### Problem to solve
Could you retype, exactly and with no pictures, only the lines from the first line of the records below through the line that contains "Christy Moore - Flying into mystery (LP) (540, 2249)"?

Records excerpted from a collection
■ ■ ■

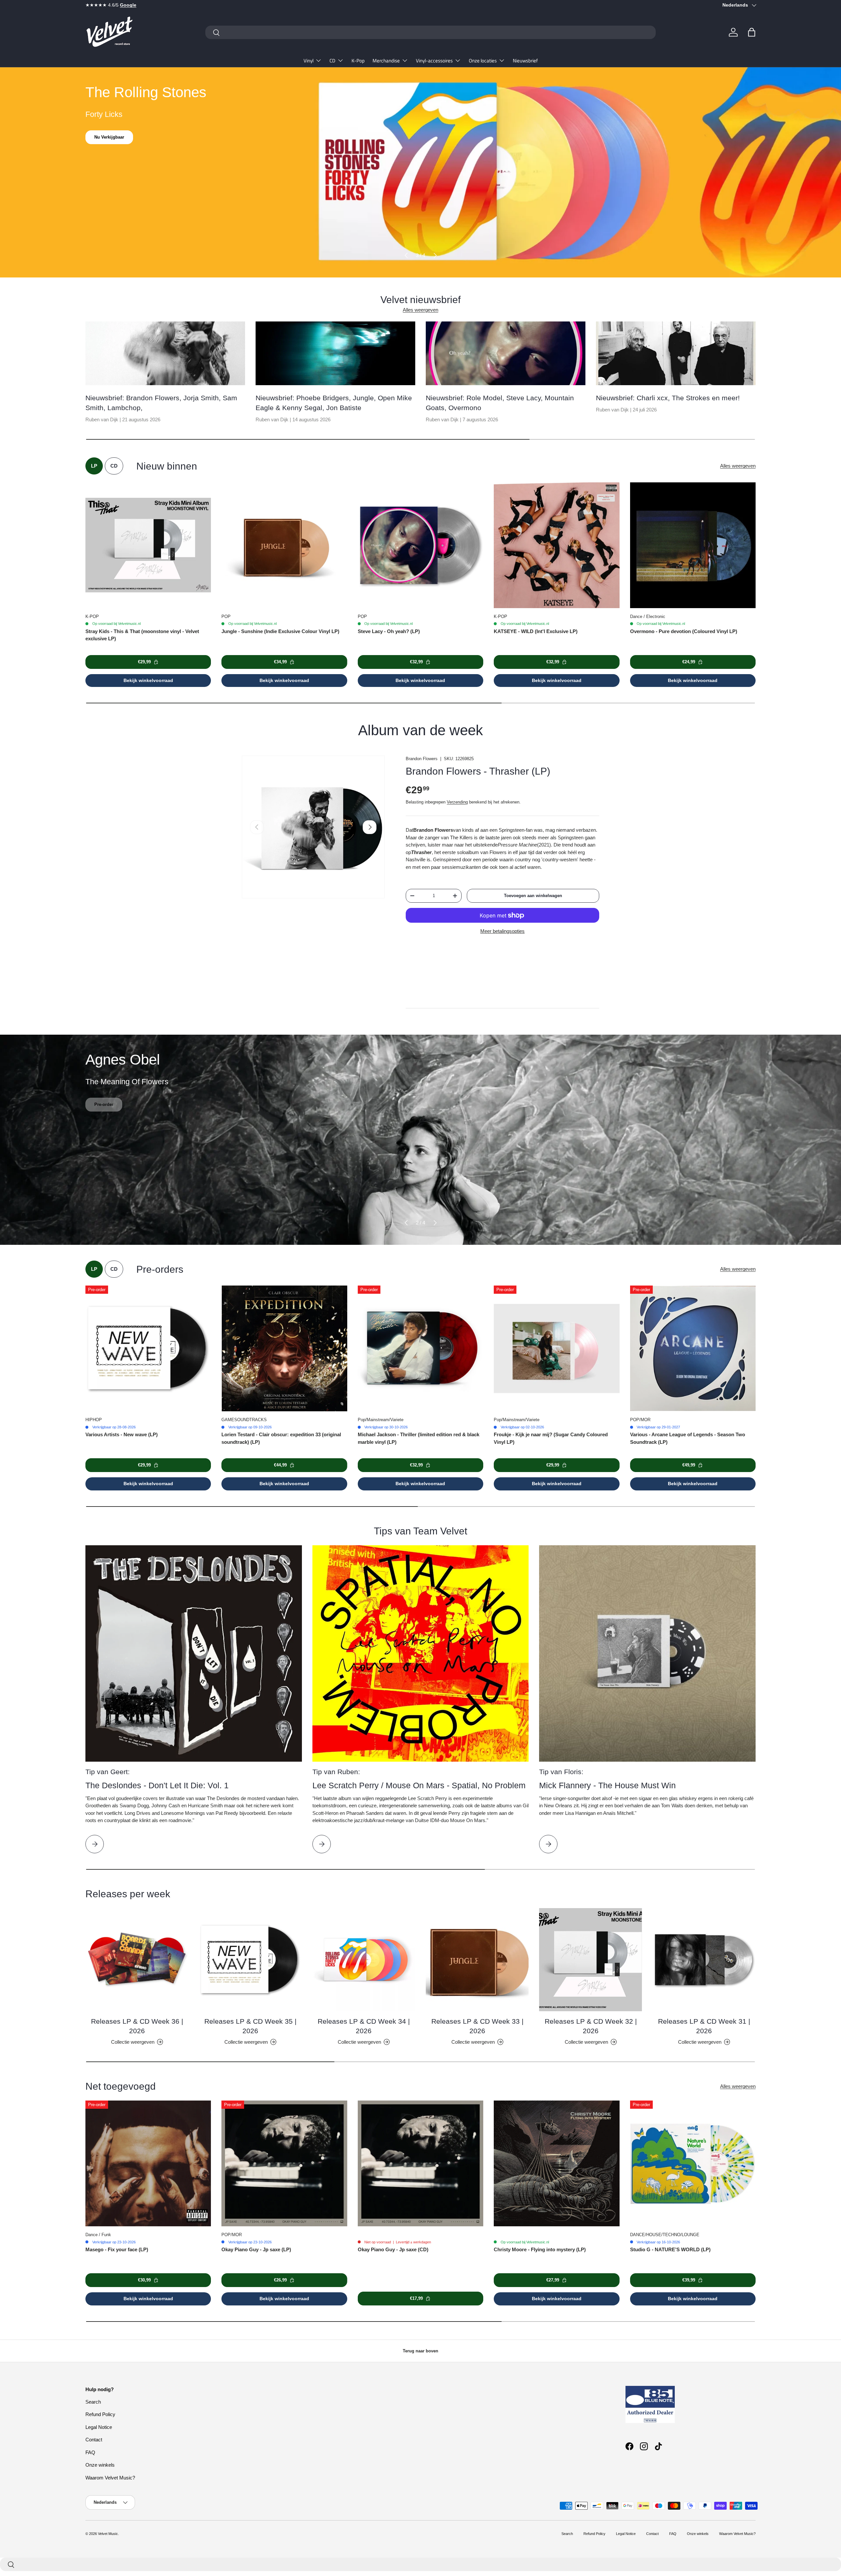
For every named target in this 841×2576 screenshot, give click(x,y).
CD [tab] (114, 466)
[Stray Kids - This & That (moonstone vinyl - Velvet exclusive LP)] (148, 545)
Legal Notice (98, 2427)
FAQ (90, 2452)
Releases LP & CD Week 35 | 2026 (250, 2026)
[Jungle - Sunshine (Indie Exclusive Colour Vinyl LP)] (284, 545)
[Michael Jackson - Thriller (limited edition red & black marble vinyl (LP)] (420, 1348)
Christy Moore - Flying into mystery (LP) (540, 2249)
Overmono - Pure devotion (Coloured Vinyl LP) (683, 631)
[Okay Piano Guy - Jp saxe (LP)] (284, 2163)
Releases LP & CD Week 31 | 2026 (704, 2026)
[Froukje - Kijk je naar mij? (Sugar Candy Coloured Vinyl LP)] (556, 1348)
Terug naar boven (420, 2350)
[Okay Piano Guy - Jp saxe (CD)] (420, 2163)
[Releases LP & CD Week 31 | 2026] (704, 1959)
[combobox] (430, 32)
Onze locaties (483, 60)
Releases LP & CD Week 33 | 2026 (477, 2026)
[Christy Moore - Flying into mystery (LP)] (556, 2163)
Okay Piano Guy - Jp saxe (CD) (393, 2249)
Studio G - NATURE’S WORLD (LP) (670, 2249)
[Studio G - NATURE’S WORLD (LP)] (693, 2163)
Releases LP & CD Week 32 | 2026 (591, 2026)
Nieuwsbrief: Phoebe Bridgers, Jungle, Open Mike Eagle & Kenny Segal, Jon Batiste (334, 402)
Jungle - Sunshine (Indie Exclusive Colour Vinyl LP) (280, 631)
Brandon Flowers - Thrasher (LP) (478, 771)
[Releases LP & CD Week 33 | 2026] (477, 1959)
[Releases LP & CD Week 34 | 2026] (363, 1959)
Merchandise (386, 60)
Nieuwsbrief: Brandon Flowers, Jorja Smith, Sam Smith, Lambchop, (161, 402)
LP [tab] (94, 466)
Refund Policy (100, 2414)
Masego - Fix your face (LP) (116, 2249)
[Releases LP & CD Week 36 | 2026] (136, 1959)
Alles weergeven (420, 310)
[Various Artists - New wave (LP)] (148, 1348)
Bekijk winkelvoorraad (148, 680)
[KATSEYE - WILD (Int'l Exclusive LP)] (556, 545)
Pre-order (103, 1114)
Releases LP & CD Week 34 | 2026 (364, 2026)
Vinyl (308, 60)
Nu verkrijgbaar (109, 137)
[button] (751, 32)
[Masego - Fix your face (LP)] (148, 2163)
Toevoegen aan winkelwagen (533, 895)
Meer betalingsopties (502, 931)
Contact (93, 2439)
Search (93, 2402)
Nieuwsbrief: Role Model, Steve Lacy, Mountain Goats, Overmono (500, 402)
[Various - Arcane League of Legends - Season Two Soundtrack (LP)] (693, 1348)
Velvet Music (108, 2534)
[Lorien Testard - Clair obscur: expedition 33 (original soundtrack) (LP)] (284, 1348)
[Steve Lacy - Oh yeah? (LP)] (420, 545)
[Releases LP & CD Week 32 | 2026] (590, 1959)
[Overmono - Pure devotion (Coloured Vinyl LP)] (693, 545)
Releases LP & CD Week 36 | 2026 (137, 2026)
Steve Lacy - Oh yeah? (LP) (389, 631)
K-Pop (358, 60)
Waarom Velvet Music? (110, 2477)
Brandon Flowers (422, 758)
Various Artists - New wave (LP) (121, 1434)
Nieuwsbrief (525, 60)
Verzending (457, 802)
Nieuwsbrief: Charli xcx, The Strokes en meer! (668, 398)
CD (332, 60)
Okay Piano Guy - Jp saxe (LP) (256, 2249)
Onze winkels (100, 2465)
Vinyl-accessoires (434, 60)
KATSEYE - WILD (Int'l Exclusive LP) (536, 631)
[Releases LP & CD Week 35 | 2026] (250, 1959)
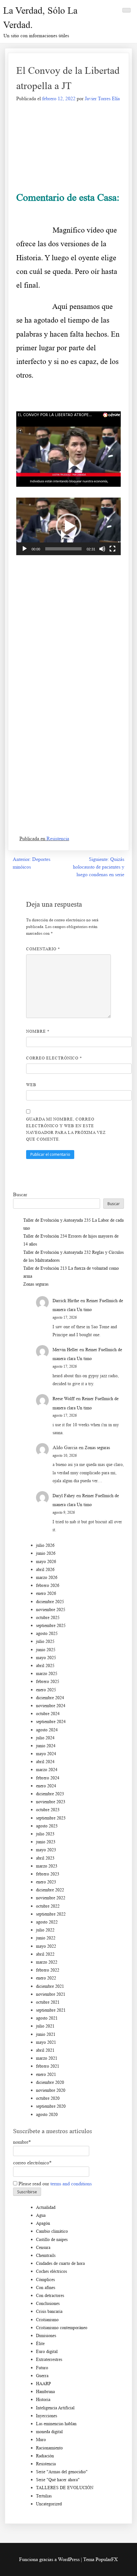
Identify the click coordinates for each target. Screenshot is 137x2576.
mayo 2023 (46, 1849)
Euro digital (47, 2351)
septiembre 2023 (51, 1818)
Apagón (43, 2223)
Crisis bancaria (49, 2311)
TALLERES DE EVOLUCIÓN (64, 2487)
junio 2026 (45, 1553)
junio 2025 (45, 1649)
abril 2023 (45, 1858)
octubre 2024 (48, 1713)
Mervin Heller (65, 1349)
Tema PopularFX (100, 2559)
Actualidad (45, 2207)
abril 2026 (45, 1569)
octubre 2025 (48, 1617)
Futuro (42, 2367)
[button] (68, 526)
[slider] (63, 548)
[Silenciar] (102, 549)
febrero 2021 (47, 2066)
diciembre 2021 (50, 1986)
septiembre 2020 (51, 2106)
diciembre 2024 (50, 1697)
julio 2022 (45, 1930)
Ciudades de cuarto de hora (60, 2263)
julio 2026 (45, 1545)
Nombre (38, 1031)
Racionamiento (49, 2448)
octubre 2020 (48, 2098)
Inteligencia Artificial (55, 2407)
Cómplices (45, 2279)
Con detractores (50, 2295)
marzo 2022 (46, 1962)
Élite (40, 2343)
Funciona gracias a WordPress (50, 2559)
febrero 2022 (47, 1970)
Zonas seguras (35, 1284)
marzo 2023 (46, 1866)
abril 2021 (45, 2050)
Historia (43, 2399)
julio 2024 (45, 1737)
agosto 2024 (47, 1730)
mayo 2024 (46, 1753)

■ ■ ■

### Task solution
For every named target in this 841×2576 screenshot, give click(x,y).
CD [tab] (114, 466)
[Stray Kids - This & That (moonstone vinyl - Velvet exclusive LP)] (148, 545)
Legal Notice (98, 2427)
FAQ (90, 2452)
Releases LP & CD Week 35 | 2026 (250, 2026)
[Jungle - Sunshine (Indie Exclusive Colour Vinyl LP)] (284, 545)
[Michael Jackson - Thriller (limited edition red & black marble vinyl (LP)] (420, 1348)
Christy Moore - Flying into mystery (LP) (540, 2249)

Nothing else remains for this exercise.